Грифф был рад, что она это говорит. Ей нужно произнести это вслух — скорее ради себя, чем ради него.
— Я могла зачать ребенка, обратившись в клинику, при помощи донора. Фостер использовал свою болезнь как предлог, чтобы этого не делать. Но причина была не в этом. Теперь я понимаю. Я любила его всем сердцем, и он это знал. Наш брак был для меня священным и драгоценным. Я ценила его превыше всего. Поэтому он придумал способ ослабить наш брак, а может, вообще разрушить. Он понимал, как я отношусь к его плану. Я все время повторяла ему, что это неправильно, но он не принимал моих возражений. Он использовал мое стремление к успеху, привычку никогда не отступать перед трудностями. Теперь я вижу, как ловко он мной манипулировал. Он сознательно апеллировал к тому, что должно было заставить меня согласиться.
— А потом уложил в постель со мной. С отверженным, с человеком, которым нельзя восхищаться и которого нельзя любить.
— Нет, — она печально улыбнулась. — Тут ты ошибаешься. Он выбрал тебя потому, что ты был красивым, сильным и, вне всякого сомнения, мужественным. Твоё воздержание длилось пять лет. А моё два. Неужели каждый из нас не почувствовал бы влечения к человеку, который даёт то, чего нам так не хватало? Он хотел, чтобы нас влекло друг к другу. Особенно меня. Чтобы в глубине души я совершила измену, нарушила клятву, которую давала в церкви.
В ее словах была логика. Как и в изощренном плане Фостера Спикмена.
— После того, как ты забеременеешь, а я умру, тебя будет терзать чувство утраты и вины.
— Думаю, именно этого он хотел.
— Ты мне веришь? О том, как он умер? Полностью?

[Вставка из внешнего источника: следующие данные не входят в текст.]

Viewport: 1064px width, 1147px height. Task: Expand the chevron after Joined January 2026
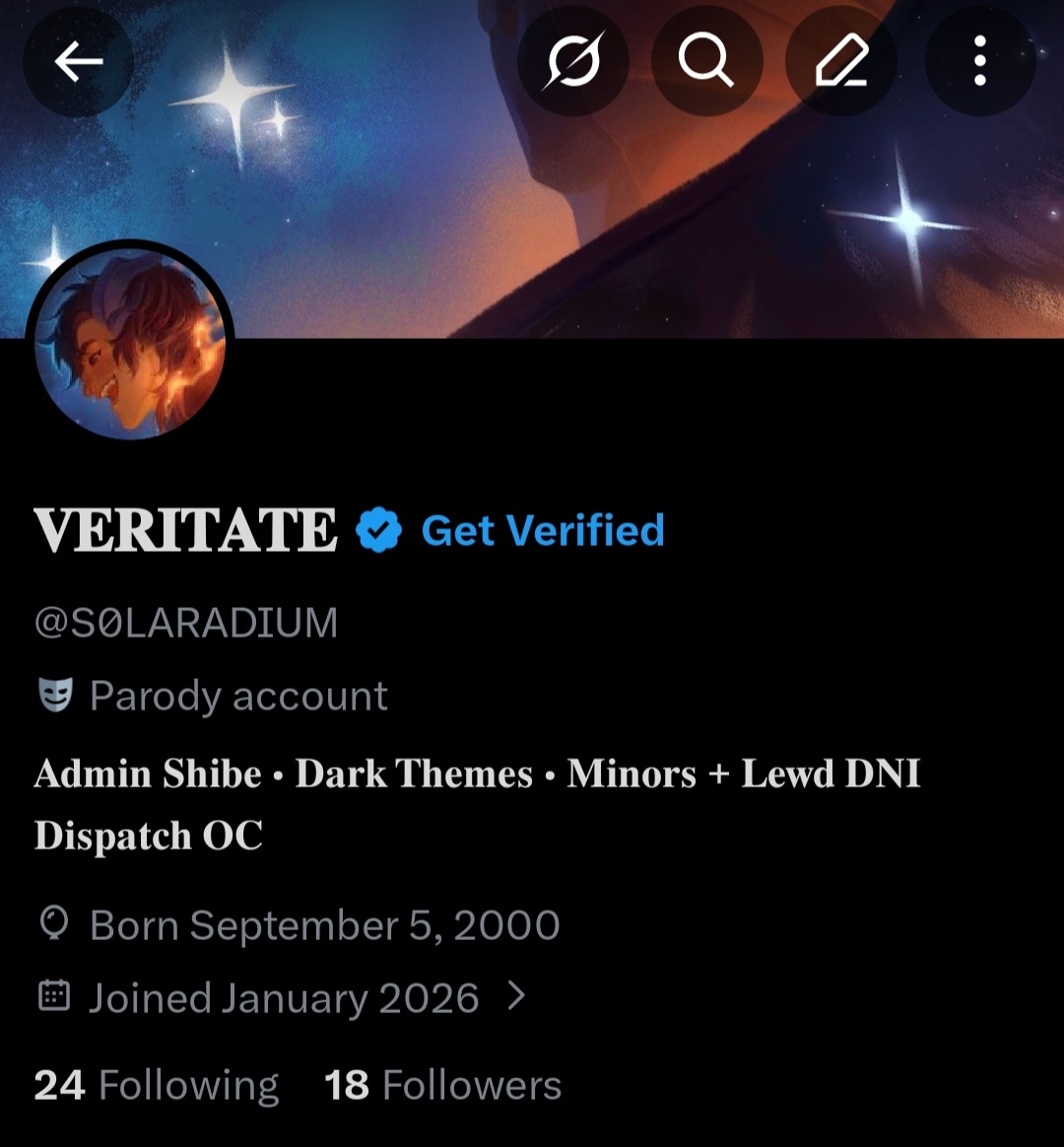pos(515,997)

— Мне тяжело думать так о своем муже, Грифф, но я тебе верю. Твоя смерть была частью его плана. Идеальное наказание. При виде ребенка я каждый раз вспоминала бы о своем грехе. Мне не предъявили бы обвинение в неверности, но я всю жизнь расплачивалась бы за нее. — Она помолчала, а потом повернулась на бок, лицом к нему. — Мы втянули тебя в этот ужас. Прости.
— Ты меня никуда не втягивала, я ввязался в это добровольно, еще с меньшими сомнениями, чем ты. Польстился на легкие деньги. Много денег. Даже Родарт говорил, что такой жулик, как я…
— Родарт! — Она села и оттолкнула его. — Ты должен идти.
— Я не могу оставить тебя.
— Ты должен идти, Грифф. Со мной все в порядке. Но будет плохо, если ты останешься, вместо того чтобы искать Мануэло. Ты должен идти. И ты знаешь, что я права.
Грифф знал. Он с сожалением встал, потом наклонился и погладил ее по волосам.
— Ты уверена, что все будет нормально… там, — он указал на ее живот.
— Все будет хорошо.
— Не вставай. Попробуй поспать, — он коснулся губами ее губ. — Я вернусь, как только смогу, — пообещал он и отвернулся, чтобы не позволить себе изменить решение.